Thursday, December 25, 2025

Microsoft to invest $17.5B in India by 2029 as AI race accelerates

Satya Nadella, chief executive officer of Microsoft Corp.
Satya Nadella, chief executive officer of Microsoft Corp., speaks during a Microsoft product event in New York, U.S., on Wednesday, Oct. 2, 2019. Microsoft unveiled a dual-screen, foldable phone that will run on Google’s Android operating system, jumping back into a market it exited years ago. Photographer: Mark Kauzlarich/Bloomberg via Getty Images | Image Credits:Mark Kauzlarich/Bloomberg / Getty Images

Microsoft plans to invest $17.5 billion in India over the next four years, expanding its AI and cloud footprint in the South Asian nation, whose vast online and smartphone user base is turning it into a critical battleground for global tech companies.

Announced on Tuesday, the investment — Microsoft’s largest in Asia — will fund new data centers, AI infrastructure, and skilling programs from 2026 to 2029, building on the $3 billion the company committed in India in January.

Microsoft’s move comes as major U.S. tech companies ramp up spending on data centers and AI compute worldwide, with India emerging as a strategic prize thanks to its fast-growing developer base and one of the world’s largest pools of internet and smartphone users.

The latest push also puts pressure on rivals such as Google, Amazon, and OpenAI, which are growing their presence in India to tap demand for cloud services and AI tools from businesses, startups, and government agencies. Moreover, the investment aligns with New Delhi’s push to accelerate digital infrastructure and AI adoption across sectors, as India looks to position itself as a global technology hub while addressing concerns around data governance and equitable access.

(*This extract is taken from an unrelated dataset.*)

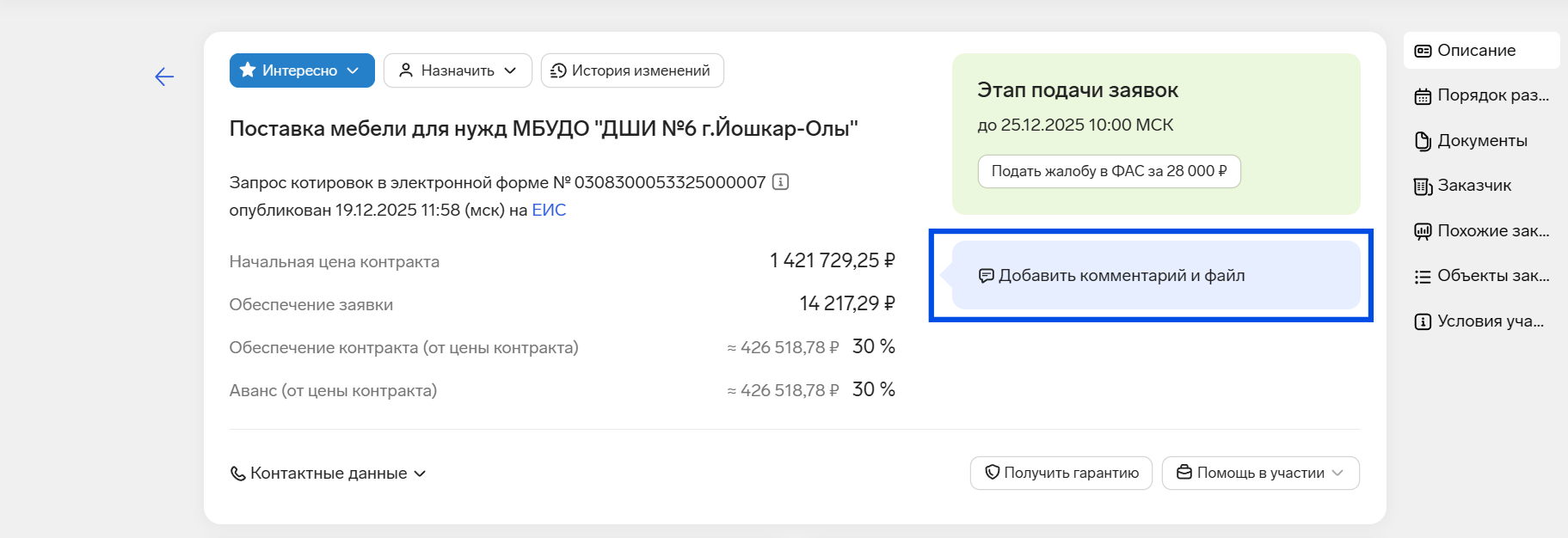Expand the Интересно status chevron
1568x538 pixels.
coord(353,70)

The announcement comes during Microsoft CEO Satya Nadella’s visit to India and follows his meeting with Prime Minister Narendra Modi on Tuesday, ahead of a keynote in New Delhi on Wednesday. The Redmond-based company also said it will open a new data center region in Hyderabad by mid-2026, its largest in India, comprising three availability zones — a footprint the company described as roughly the size of two Eden Gardens stadiums. Microsoft said it will continue expanding its three existing data-center regions in Chennai, Hyderabad, and Pune.

As part of the push, Microsoft also announced it will work with the Ministry of Labour and Employment to integrate advanced AI capabilities into two of its flagship digital public platforms — e-Shram and the National Career Service — to offer AI-driven services to more than 310 million informal workers.

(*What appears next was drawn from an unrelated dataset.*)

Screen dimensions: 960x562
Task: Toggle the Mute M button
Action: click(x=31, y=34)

The two Indian government platforms will use Microsoft’s Azure OpenAI Service to provide multilingual access, AI-assisted job matching, predictive analytics on skill and demand trends, automated résumé creation, and personalized pathways, the company said.

Microsoft also said it is rolling out new sovereign cloud options for Indian customers, including a Sovereign Public Cloud now available across its India regions and a Sovereign Private Cloud powered by Azure Local for both connected and air-gapped operations. The offerings would help enterprises meet regulatory and data-residency requirements and support high-performance workloads with access to the latest NVIDIA GPUs and Microsoft 365 services, the company noted.